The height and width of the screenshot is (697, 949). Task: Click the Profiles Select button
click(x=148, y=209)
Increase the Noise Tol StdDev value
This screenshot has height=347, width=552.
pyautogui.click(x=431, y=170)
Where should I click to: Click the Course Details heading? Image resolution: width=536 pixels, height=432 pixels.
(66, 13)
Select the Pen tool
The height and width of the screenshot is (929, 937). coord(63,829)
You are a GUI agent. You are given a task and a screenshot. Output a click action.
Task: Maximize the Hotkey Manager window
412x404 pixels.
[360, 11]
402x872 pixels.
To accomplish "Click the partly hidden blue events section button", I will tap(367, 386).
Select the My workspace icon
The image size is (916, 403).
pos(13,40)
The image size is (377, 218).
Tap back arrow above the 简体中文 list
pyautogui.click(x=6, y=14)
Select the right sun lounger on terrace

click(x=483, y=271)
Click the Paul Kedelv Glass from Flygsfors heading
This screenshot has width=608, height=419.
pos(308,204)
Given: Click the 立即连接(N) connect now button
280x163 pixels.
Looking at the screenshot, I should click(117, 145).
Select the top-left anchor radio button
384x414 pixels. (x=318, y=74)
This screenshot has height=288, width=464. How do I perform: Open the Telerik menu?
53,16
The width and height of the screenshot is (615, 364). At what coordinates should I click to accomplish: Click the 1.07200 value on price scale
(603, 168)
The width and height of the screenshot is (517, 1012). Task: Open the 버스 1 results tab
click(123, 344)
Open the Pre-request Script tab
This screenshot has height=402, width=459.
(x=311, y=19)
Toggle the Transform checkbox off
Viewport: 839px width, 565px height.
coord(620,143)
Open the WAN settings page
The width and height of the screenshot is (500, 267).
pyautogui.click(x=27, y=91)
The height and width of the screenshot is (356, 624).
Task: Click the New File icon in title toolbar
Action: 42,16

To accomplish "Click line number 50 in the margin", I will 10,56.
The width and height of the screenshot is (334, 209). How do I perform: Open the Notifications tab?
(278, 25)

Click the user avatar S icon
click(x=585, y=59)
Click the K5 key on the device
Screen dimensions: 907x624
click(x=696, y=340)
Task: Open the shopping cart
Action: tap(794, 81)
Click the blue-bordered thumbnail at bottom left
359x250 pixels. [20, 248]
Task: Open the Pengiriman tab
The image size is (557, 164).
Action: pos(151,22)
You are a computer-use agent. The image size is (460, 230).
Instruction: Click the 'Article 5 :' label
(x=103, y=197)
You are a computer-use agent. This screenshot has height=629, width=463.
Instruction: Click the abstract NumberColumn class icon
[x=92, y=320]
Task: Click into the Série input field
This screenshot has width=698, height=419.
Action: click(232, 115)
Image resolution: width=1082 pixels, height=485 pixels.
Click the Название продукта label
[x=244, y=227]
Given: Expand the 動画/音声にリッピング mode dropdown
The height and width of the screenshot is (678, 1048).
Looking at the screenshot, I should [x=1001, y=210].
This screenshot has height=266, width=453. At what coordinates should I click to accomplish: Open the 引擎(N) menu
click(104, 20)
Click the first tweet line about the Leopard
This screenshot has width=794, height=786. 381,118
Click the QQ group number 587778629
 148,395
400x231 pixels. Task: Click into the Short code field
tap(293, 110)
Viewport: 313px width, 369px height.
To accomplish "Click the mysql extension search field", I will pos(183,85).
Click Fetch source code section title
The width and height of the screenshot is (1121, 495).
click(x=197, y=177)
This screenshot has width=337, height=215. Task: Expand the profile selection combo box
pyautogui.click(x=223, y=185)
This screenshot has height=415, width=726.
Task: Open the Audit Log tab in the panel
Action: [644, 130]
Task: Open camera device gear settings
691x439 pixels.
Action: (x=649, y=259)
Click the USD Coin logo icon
----
Copy the data word for word.

Exercise solution
The height and width of the screenshot is (697, 949). Task: Click the Profiles Select button
click(x=148, y=209)
Increase the Noise Tol StdDev value
This screenshot has height=347, width=552.
pyautogui.click(x=431, y=170)
Where should I click to: Click the Course Details heading? Image resolution: width=536 pixels, height=432 pixels.
(66, 13)
Select the Pen tool
The height and width of the screenshot is (929, 937). coord(63,829)
You are a GUI agent. You are given a task and a screenshot. Output a click action.
Task: Maximize the Hotkey Manager window
412x404 pixels.
[360, 11]
402x872 pixels.
To accomplish "Click the partly hidden blue events section button", I will tap(367, 386).
Select the My workspace icon
The image size is (916, 403).
pos(13,40)
The image size is (377, 218).
Tap back arrow above the 简体中文 list
pyautogui.click(x=6, y=14)
Select the right sun lounger on terrace

click(x=483, y=271)
Click the Paul Kedelv Glass from Flygsfors heading
This screenshot has width=608, height=419.
pos(308,204)
Given: Click the 立即连接(N) connect now button
280x163 pixels.
Looking at the screenshot, I should click(117, 145).
Select the top-left anchor radio button
384x414 pixels. (x=318, y=74)
This screenshot has height=288, width=464. How do I perform: Open the Telerik menu?
53,16
The width and height of the screenshot is (615, 364). At what coordinates should I click to accomplish: Click the 1.07200 value on price scale
(603, 168)
The width and height of the screenshot is (517, 1012). Task: Open the 버스 1 results tab
click(123, 344)
Open the Pre-request Script tab
This screenshot has height=402, width=459.
(x=311, y=19)
Toggle the Transform checkbox off
Viewport: 839px width, 565px height.
coord(620,143)
Open the WAN settings page
The width and height of the screenshot is (500, 267).
pyautogui.click(x=27, y=91)
The height and width of the screenshot is (356, 624).
Task: Click the New File icon in title toolbar
Action: 42,16

To accomplish "Click line number 50 in the margin", I will 10,56.
The width and height of the screenshot is (334, 209). How do I perform: Open the Notifications tab?
(278, 25)

Click the user avatar S icon
click(x=585, y=59)
Click the K5 key on the device
Screen dimensions: 907x624
click(x=696, y=340)
Task: Open the shopping cart
Action: tap(794, 81)
Click the blue-bordered thumbnail at bottom left
359x250 pixels. [20, 248]
Task: Open the Pengiriman tab
The image size is (557, 164).
Action: pos(151,22)
You are a computer-use agent. The image size is (460, 230).
Instruction: Click the 'Article 5 :' label
(x=103, y=197)
You are a computer-use agent. This screenshot has height=629, width=463.
Instruction: Click the abstract NumberColumn class icon
[x=92, y=320]
Task: Click into the Série input field
This screenshot has width=698, height=419.
Action: click(232, 115)
Image resolution: width=1082 pixels, height=485 pixels.
Click the Название продукта label
[x=244, y=227]
Given: Expand the 動画/音声にリッピング mode dropdown
The height and width of the screenshot is (678, 1048).
Looking at the screenshot, I should [x=1001, y=210].
This screenshot has height=266, width=453. At what coordinates should I click to accomplish: Open the 引擎(N) menu
click(104, 20)
Click the first tweet line about the Leopard
This screenshot has width=794, height=786. 381,118
Click the QQ group number 587778629
 148,395
400x231 pixels. Task: Click into the Short code field
tap(293, 110)
Viewport: 313px width, 369px height.
To accomplish "Click the mysql extension search field", I will pos(183,85).
Click Fetch source code section title
The width and height of the screenshot is (1121, 495).
click(x=197, y=177)
This screenshot has width=337, height=215. Task: Expand the profile selection combo box
pyautogui.click(x=223, y=185)
This screenshot has height=415, width=726.
Task: Open the Audit Log tab in the panel
Action: [644, 130]
Task: Open camera device gear settings
691x439 pixels.
Action: (x=649, y=259)
Click the USD Coin logo icon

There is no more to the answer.